### SELECTED EXTRACT
On a perfect winter afternoon two years ago, we attended a lecture on Changing Perceptions of the Countryside over 300 Years in a small Welsh seaside town.

The speaker worked for a government agency and had the power to influence what some of the most beautiful parts of the British landscape will look like in the future. The chairman was a one-time senior functionary with the Intergovernmental Panel on Climate Change. For an hour we listened to an extremely fluent and accomplished presentation on the importance of preserving the natural beauty of the countryside for the benefit of future generations. The value and importance of ‘natural beauty’ was hammered home again and again, and we listened with growing alarm.

It seemed that the speaker had no conception of the influence that humans have had in creating, shaping, enhancing and disfiguring the landscape that we know today. For him the ‘natural beauty’ of our countryside was something that has occurred spontaneously; millennia of agriculture had no meaning for him. The word ‘farm’ only passed his lips twice, when he approvingly mentioned ‘wind farms’.

Eventually he sat down, but we were too dispirited to ask questions and left quickly after the man from the IPCC had delivered his vote of thanks. The sun was setting so we took a short path that ran down to the beach. Vermilion edged clouds, silhouetted against a background of palest blue, pink and green, framed a faded mid-winter sun. As we watched it dip towards the sea, the sand at out feet turned a luminous ochre in the dying light. Looking westwards there was no sign of man’s influence, just sky and water. This truly was natural beauty, quite untouched by man and safely beyond the reach of our lecturer*. A scene that was the same ten million years ago, before hominids began to evolve in Africa, and one that will be the same in ten million years time, whether there are intelligent beings to stand and marvel at its beauty or not.

### WHAT YOU WILL DO
Rewrite the stretch from "Eventually he sat" through "beauty or not." of the account of the countryside lecture, substituting "shore" for "beach".

(Stored items from a collection)
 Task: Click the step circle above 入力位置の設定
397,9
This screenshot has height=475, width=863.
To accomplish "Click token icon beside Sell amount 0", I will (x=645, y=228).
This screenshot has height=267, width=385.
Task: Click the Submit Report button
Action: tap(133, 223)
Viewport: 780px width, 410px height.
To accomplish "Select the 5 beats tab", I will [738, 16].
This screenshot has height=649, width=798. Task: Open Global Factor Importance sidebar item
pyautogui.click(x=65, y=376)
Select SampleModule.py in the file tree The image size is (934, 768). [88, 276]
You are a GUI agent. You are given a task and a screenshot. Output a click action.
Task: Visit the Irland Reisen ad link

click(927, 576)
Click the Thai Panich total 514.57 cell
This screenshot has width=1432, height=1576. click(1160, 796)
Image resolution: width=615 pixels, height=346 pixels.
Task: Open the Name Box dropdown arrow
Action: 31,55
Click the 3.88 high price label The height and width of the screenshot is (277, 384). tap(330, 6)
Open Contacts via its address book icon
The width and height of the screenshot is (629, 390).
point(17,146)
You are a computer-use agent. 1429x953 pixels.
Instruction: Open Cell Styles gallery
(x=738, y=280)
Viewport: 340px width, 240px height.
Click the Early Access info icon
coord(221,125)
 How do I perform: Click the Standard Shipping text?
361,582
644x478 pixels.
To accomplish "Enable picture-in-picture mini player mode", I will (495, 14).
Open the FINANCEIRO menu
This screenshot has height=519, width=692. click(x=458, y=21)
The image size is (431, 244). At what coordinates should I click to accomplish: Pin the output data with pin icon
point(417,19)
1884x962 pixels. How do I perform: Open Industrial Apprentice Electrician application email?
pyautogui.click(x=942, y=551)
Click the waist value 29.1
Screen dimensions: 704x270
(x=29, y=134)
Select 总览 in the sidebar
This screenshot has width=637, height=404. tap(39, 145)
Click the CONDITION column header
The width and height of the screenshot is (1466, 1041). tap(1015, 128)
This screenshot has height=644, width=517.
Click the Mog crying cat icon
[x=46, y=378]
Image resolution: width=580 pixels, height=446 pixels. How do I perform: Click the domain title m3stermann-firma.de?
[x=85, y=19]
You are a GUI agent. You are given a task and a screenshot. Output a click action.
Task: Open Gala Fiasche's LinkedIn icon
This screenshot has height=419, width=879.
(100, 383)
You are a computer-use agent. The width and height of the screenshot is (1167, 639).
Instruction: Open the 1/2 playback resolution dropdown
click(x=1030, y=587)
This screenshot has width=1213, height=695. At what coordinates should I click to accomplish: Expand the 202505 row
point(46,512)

### TASK RESPONSE
Eventually he sat down, but we were too dispirited to ask questions and left quickly after the man from the IPCC had delivered his vote of thanks. The sun was setting so we took a short path that ran down to the shore. Vermilion edged clouds, silhouetted against a background of palest blue, pink and green, framed a faded mid-winter sun. As we watched it dip towards the sea, the sand at out feet turned a luminous ochre in the dying light. Looking westwards there was no sign of man’s influence, just sky and water. This truly was natural beauty, quite untouched by man and safely beyond the reach of our lecturer*. A scene that was the same ten million years ago, before hominids began to evolve in Africa, and one that will be the same in ten million years time, whether there are intelligent beings to stand and marvel at its beauty or not.